A darker take on psychedelia was provided by Six Organs of Admittance, whose Ben Chasny recently unveiled his new chance-based method of musical composition. The ‘Hexadic System’ involves using playing cards and special charts and things to forge new paths in structural originality. What that apparently led to was a set of heavy-rocking, skree-ridden, feedback-drenched mega-riffs that escalated for about 20 minutes before Chasny sung anything even slightly resembling a 'verse'. It was a lot of noisy fun and, eventually, Chasny was benevolent enough to treat us to a rendition of his more immediately palatable pre-Hexadic space-rock tune ‘Even If You Knew’.
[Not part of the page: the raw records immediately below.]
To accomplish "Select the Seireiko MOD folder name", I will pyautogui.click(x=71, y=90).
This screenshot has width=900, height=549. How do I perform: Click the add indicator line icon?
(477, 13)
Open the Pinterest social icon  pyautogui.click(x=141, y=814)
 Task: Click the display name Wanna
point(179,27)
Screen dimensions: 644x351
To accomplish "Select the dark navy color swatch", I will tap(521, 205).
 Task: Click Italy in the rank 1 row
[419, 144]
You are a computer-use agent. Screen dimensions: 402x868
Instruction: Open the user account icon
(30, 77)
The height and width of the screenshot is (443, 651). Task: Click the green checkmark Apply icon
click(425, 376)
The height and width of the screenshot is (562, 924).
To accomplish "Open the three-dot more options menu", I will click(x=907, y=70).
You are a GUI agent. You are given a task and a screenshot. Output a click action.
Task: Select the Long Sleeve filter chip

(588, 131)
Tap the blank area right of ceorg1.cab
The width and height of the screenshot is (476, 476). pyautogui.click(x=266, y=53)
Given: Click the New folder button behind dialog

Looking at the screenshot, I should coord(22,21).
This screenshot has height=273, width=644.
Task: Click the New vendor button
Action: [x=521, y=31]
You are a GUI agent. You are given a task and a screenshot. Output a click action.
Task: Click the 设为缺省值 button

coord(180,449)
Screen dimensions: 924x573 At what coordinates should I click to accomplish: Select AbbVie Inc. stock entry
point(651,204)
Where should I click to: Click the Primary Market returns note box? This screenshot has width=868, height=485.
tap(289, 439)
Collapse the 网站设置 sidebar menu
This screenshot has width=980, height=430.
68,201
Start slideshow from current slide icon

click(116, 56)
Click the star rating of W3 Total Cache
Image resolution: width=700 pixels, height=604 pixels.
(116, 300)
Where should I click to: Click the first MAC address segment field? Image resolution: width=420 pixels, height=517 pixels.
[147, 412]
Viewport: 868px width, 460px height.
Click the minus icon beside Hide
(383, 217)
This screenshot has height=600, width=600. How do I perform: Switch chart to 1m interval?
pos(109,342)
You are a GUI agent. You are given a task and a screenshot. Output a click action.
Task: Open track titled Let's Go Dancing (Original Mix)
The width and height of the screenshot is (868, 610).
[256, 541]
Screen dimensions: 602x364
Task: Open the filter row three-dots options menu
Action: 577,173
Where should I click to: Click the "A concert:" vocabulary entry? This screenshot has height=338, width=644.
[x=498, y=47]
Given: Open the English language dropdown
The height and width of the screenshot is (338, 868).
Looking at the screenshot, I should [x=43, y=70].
Invigorated by his tarot-like approach to tunesmithery, Chasny’s vigorous jerking around the stage contrasted starkly to the sheer motionlessness of Liturgy. Murder, arson and vandalism aside, wasn’t black metal, ultimately, supposed to be a bit of a laugh? Liturgy weren’t having a laugh. They looked kinda bored. They didn’t even look angry. They weren’t pretending to be angry. Or wearing scary make-up. Or dressed as tree-wizards. They looked like black-clad crustie shoegazers. Perhaps they’d hypnotised themselves and were lost in their own parallel dimension of musical meditation. Their arthouse black metal shtick can feel pretty transcendental if you close your eyes and succumb to the guitar walls and burst-beats, but if you make the mistake of actually looking up at them, the band’s intellectual aloofness can come across as apathy, an apathy that infects the audience in turn.

Of course, all apathy was evaporated as soon as The Bug took the stage with his metal-dancehall-grime fusion H E A V I N E S S. By my calculation, this is the fourth time The Bug has played Supersonic (he was there at the very first one in 2003) and, although the festival is correctly committed to diverse, mutating, never-the-same line-ups of weird and wonderful newcomers and cult old-school oddballs, can’t we have an annual Bug Supersonic residency? To Bug or not to Bug, that is the question.